## WHAT TO DO
Search the material and gather each line with "scale" in it.

## MATERIAL FOR THIS TASK
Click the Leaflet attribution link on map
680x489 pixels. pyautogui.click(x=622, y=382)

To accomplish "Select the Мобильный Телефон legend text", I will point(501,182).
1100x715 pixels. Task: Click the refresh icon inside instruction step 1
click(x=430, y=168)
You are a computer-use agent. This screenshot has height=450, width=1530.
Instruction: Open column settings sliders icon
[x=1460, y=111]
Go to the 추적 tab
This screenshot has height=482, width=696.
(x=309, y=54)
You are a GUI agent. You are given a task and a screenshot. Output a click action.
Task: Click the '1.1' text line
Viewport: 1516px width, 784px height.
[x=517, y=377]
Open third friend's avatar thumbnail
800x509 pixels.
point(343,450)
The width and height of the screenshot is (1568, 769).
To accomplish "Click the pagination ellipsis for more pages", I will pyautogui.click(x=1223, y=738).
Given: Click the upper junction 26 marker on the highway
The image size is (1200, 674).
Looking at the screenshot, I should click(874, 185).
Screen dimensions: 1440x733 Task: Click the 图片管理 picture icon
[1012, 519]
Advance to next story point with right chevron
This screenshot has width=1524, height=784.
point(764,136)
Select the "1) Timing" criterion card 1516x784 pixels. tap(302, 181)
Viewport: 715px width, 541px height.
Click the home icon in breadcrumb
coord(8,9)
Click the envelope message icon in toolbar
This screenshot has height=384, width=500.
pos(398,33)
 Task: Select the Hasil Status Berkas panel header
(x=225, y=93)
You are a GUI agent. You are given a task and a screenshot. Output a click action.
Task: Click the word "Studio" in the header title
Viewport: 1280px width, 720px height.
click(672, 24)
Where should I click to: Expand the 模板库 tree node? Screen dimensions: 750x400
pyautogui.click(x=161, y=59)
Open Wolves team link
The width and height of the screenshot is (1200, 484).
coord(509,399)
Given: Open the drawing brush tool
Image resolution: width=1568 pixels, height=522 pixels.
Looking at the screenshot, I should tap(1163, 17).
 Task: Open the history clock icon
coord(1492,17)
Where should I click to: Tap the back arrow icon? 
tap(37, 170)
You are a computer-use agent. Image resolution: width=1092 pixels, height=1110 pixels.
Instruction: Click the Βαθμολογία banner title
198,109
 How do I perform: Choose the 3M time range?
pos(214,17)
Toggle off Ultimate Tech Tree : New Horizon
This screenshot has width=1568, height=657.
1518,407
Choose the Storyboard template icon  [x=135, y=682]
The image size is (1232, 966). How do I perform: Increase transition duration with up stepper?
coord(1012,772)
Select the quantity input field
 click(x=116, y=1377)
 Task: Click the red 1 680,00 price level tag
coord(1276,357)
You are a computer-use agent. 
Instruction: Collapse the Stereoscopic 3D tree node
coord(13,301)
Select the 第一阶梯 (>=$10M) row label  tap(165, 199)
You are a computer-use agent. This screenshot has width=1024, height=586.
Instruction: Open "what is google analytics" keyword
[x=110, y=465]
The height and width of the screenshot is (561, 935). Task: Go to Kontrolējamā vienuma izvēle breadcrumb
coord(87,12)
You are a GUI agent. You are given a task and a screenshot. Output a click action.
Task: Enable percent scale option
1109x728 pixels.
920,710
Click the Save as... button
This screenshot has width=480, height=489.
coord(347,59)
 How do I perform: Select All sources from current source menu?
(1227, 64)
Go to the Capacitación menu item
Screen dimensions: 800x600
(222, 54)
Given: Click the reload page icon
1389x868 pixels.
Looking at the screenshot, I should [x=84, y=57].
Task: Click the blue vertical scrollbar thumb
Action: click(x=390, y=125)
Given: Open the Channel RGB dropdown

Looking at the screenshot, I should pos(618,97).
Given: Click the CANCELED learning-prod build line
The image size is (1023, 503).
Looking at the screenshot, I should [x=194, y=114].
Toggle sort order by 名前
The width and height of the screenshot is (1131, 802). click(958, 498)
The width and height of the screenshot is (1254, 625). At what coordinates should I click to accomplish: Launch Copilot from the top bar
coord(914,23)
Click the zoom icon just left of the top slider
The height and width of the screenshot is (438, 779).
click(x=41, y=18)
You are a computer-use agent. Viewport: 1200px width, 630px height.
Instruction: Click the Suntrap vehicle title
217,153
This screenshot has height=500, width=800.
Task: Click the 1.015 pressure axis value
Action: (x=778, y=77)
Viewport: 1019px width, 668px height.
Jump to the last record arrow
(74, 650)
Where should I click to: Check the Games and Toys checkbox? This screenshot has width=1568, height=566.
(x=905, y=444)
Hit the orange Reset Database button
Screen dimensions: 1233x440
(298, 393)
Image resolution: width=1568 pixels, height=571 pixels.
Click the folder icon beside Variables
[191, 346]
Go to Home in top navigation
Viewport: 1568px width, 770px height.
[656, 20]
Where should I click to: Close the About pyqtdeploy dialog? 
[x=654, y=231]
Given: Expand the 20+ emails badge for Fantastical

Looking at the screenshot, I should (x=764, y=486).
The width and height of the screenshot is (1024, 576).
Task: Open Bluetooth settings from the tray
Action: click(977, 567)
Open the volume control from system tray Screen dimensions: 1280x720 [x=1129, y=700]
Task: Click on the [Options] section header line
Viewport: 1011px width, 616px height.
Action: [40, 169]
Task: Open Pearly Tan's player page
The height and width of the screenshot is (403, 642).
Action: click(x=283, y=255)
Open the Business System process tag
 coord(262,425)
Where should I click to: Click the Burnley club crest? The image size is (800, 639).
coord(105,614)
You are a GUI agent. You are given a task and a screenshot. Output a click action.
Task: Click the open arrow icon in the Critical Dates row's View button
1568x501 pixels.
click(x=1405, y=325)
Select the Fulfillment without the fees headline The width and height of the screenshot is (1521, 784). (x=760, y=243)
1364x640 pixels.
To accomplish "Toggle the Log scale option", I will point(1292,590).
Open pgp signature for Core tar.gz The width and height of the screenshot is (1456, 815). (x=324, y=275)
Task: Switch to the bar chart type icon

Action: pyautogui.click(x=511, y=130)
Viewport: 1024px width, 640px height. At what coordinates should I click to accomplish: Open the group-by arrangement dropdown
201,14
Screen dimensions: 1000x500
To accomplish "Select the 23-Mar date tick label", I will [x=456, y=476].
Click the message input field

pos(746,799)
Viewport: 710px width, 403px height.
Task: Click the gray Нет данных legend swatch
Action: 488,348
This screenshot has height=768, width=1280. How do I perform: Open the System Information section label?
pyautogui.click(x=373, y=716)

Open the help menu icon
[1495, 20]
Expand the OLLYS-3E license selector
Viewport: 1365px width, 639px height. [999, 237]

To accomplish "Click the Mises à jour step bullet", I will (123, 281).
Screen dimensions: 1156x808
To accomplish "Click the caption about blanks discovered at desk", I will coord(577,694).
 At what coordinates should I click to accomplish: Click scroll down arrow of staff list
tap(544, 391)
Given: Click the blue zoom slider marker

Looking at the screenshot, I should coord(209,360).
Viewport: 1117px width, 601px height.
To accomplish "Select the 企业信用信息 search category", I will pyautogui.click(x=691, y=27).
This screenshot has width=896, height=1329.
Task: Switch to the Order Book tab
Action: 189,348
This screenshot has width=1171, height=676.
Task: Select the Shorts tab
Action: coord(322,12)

## YOUR SOLUTION
Task: Enable percent scale option
To accomplish "Toggle the Log scale option", I will point(1292,590).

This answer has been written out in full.